Slip du toilet
Het zag er naar uit dat ik mij binnenkort zou moeten gaan scheren. Mijn snorsel werd minder donzig en regelmatig ontsprongen er rare, verdwaalde haren aan mijn gezicht. Ik begon vreemde mannekinnen te observeren.
Ik keek ooms op verjaardagen, winkeliers in de buurt en leraren op school niet langer recht in de ogen, maar bezag besmuikt de paarsgraad van hun kaken, het stoppelgehalte van hun kin en de beharing van hun adamsappel. Ik vond het altijd buitengewoon opwindend wanneer er aan hun hoofden ergens een vergeten, ongeschoren stuk huid bleek te zitten: onwetend van deze uiterlijke onvolkomenheid gedroegen de mannen zich met hun normale aplomb, maar ik wist intussen wel beter; daar onder je kin prijkt nog een stoppelveldje van minstens twee vierkante centimeter, sukkel! Je arrogante gedrag slaat dus nergens op. Toontje lager graag. Ik weet namelijk iets van je...daar, tegen de helling van je keel, ligt een uitermate domme strook vergeten baardhaar! Niet goed in de spiegel gekeken vanmorgen, met je bolle ogen. Je ziet er dus belachelijk uit, zonder dat je het zelf weet. Ik zal daar nu geen misbruik van maken, maar één verkeerd woord en ik hang je hoofd aan de grote klok!
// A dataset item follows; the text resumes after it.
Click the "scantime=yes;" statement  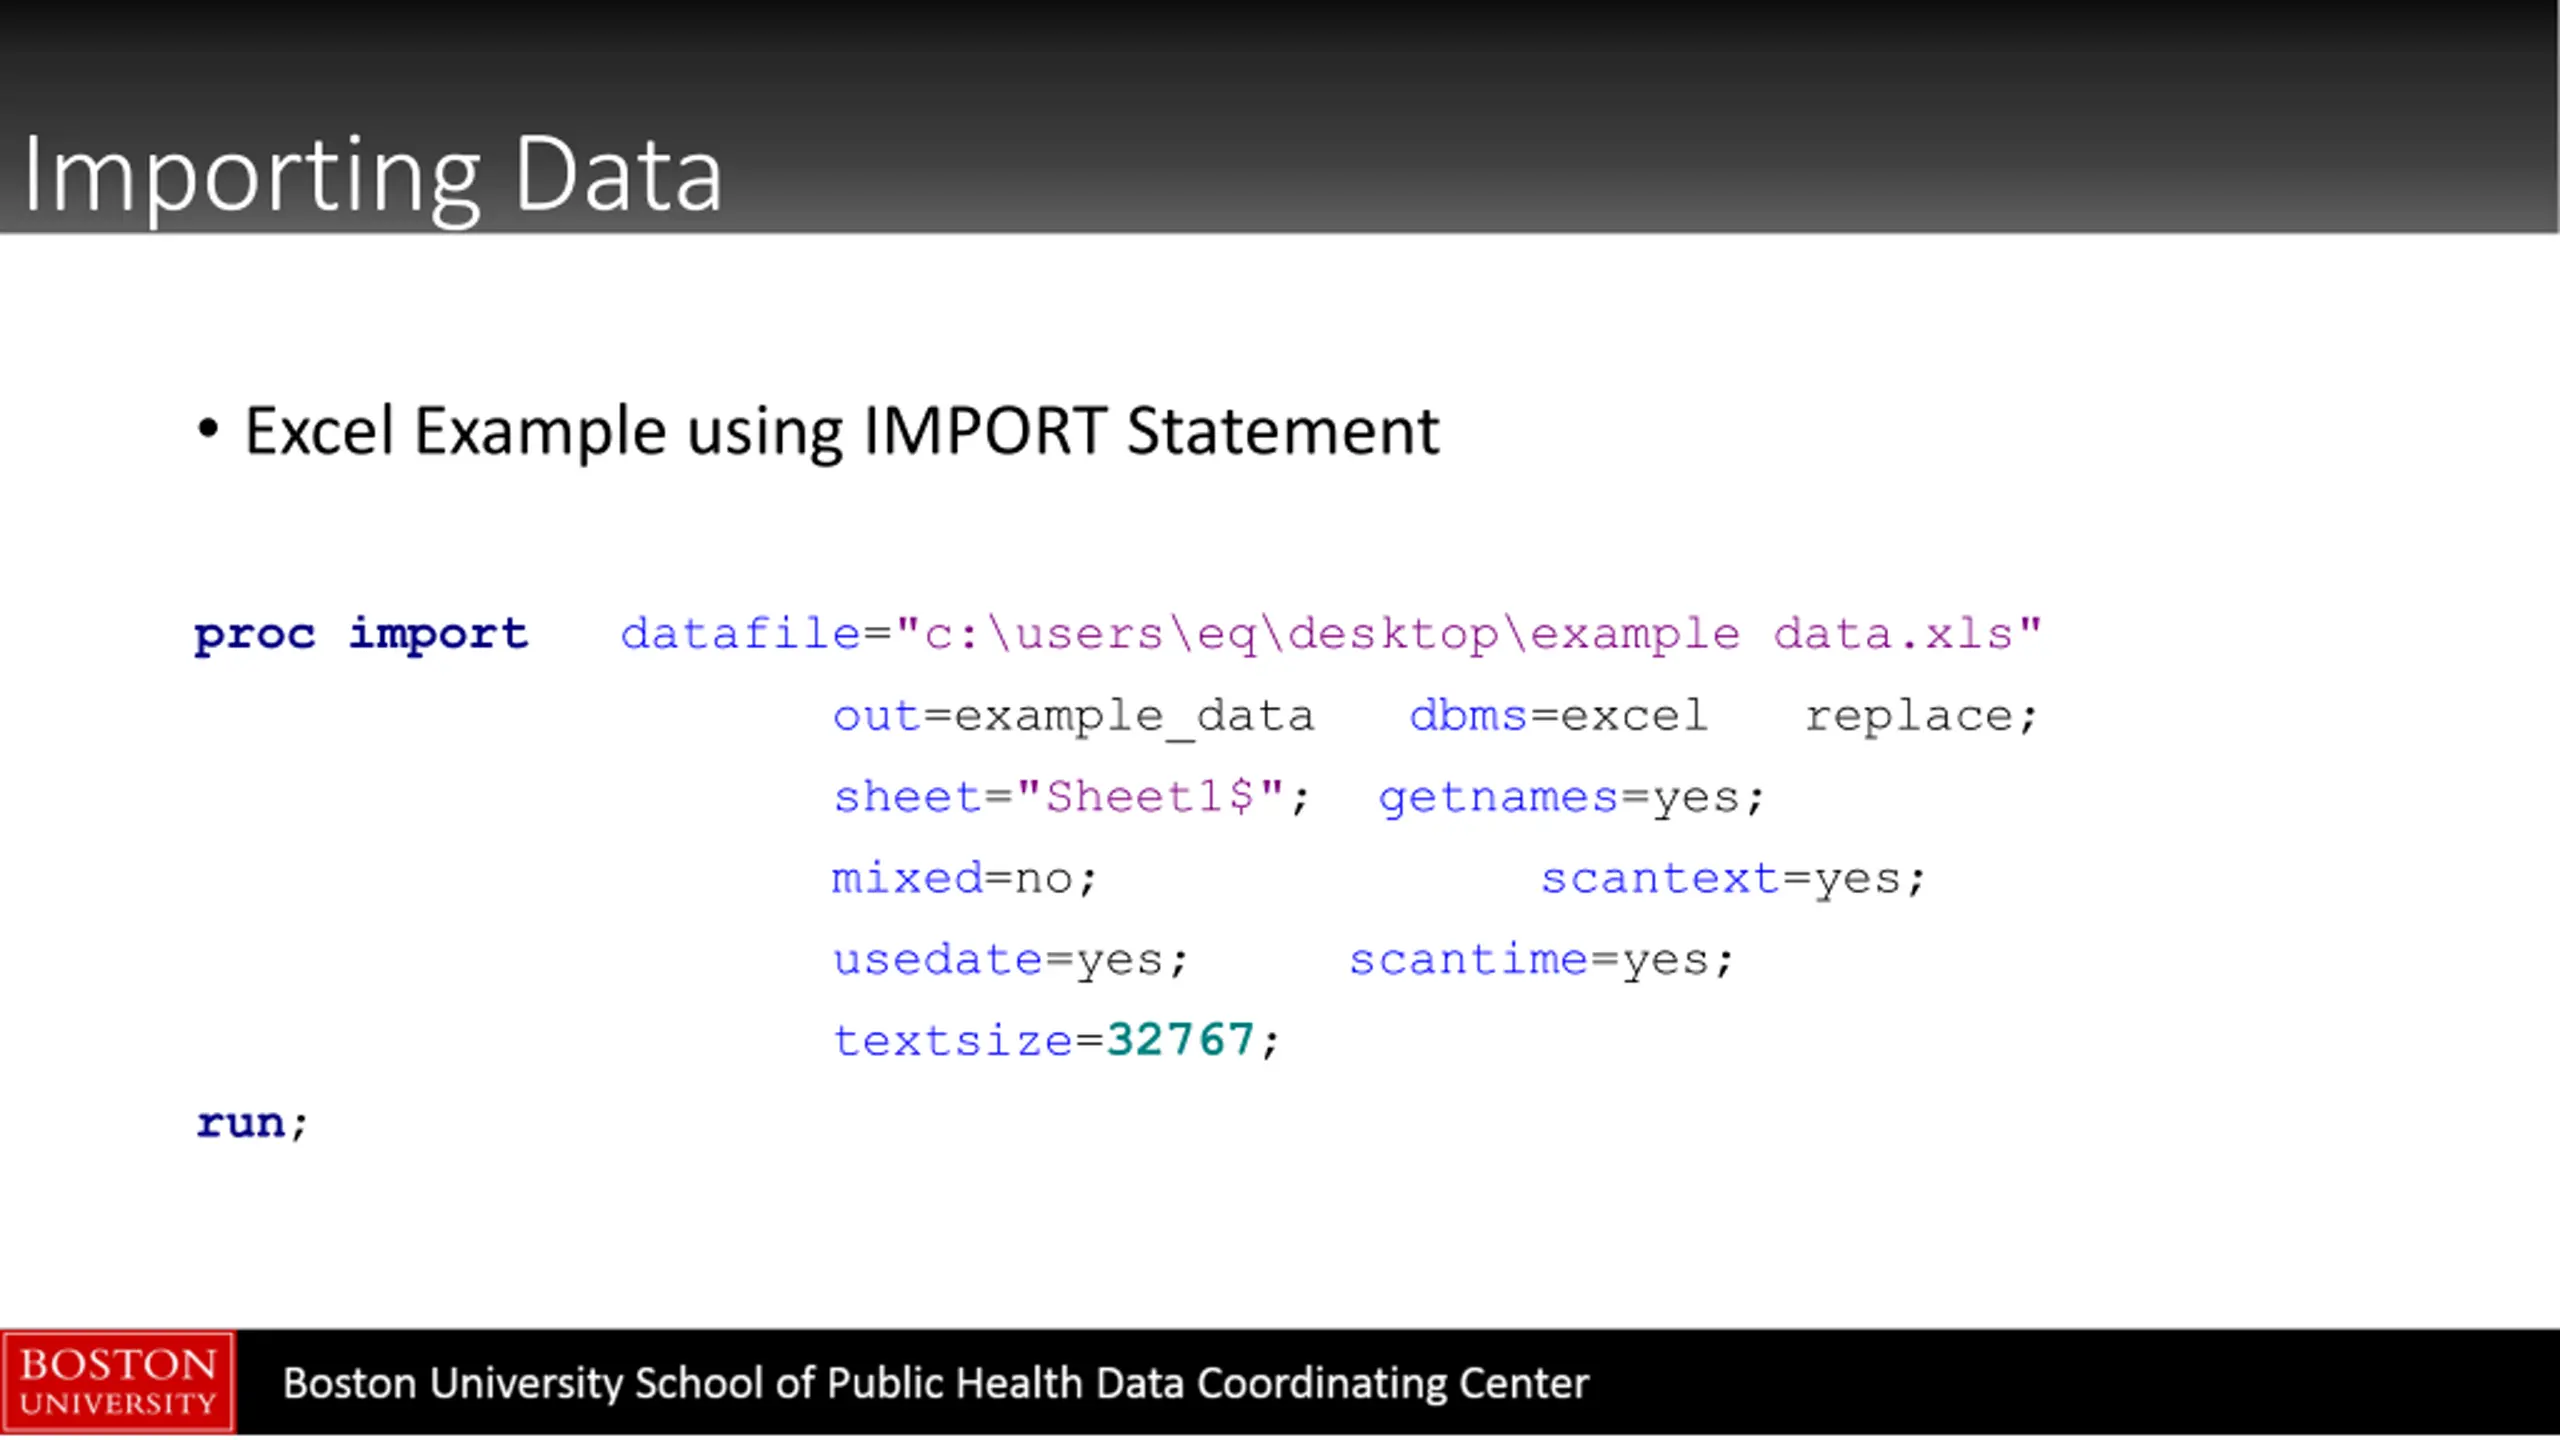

U begrijpt dus dat, toen ik mijzelf begon te scheren met het oude 1-kops scheerapparaat van mijn vader, dit gebeurde met een maniakale precisie, die ervoor borg moest staan dat niemand (en zeker de dames niet) mij ooit op één vergeten haartje zou kunnen betrappen. Nog altijd epileer ik tweemaal daags mijn oor- en neusharen en met een tandartspiegeltje kan ik tot boven in mijn beide neusgaten doordringen, om blamerende bulken bijtijds te betrappen.
Ook het onvolledig omgeslagen overhemdboordje, het rechtop staande merkje of wasvoorschriftje in de hals van de pullover en de eigenmachtig uitgezakte dasstrop beschouw ik als genante Slips du Toilet, maar elk van deze ongeweten missertjes blijft in pijnlijkheid natuurlijk verre ten achter bij de Openstaande Gulp.
‘Uw Gulp staat open!’ wordt er van achter uit de zaal geroepen. ‘Jaja’, denkt Spreker, ‘je roept maar hoor. Daar trap ik echt niet in, in zo'n oude grap.’
Zijn gehele rede wordt met bulderend gelach ontvangen en, terug in de kleedkamer, bemerkt spr. dat het waar was: al die tijd stond zijn Gulp open. Nou en? Er viel toch zeker niets anders te zien dan een kleurige slip overhemd? Maar dat doet er niet toe, want daar gaat het niet om. Ook de Vlaggende Onderjurk (het vrouwelijk equivalent van de Openstaande Gulp, toen de meisjes nog geen broeken droegen) stelde de onwetende draagster niet bloot aan werkelijk intieme blikken. Integendeel, zou je zeggen: er ging immers geen kleding af: er kwam goedbeschouwd nog een extra laagje lingerie bij. Het gevoel van superioriteit dat de waarnemer van een Slip du Toilet bevangt, stoelt echter meer op verlustiging in de Geestelijke dan in de Lichamelijke Naaktheid van het slachtoffer - ik weet iets wat hij/zij zelf niét weet.
Toegegeven: in de harde kantoorpraktijk van alledag zult u nog maar zelden tegen een bevrijdende Openstaande Gulp oplopen. Let daarom, wanneer u binnenkort weer eens bij die vervelende chef wordt geroepen, op het treklipje aan de bovenzijde van zijn broekritssluiting: tien tegen vier dat dit handgreepje niet naar behoren plat ligt maar, op een verademend onnozele wijze, recht vooruit steekt:
Een subtiele geest als de uwe kan uit het zwijgend observeren van dit ontwapenende slordigheidje voldoende kracht putten om de tegen hem/haar opgezette grote bek te weerstaan.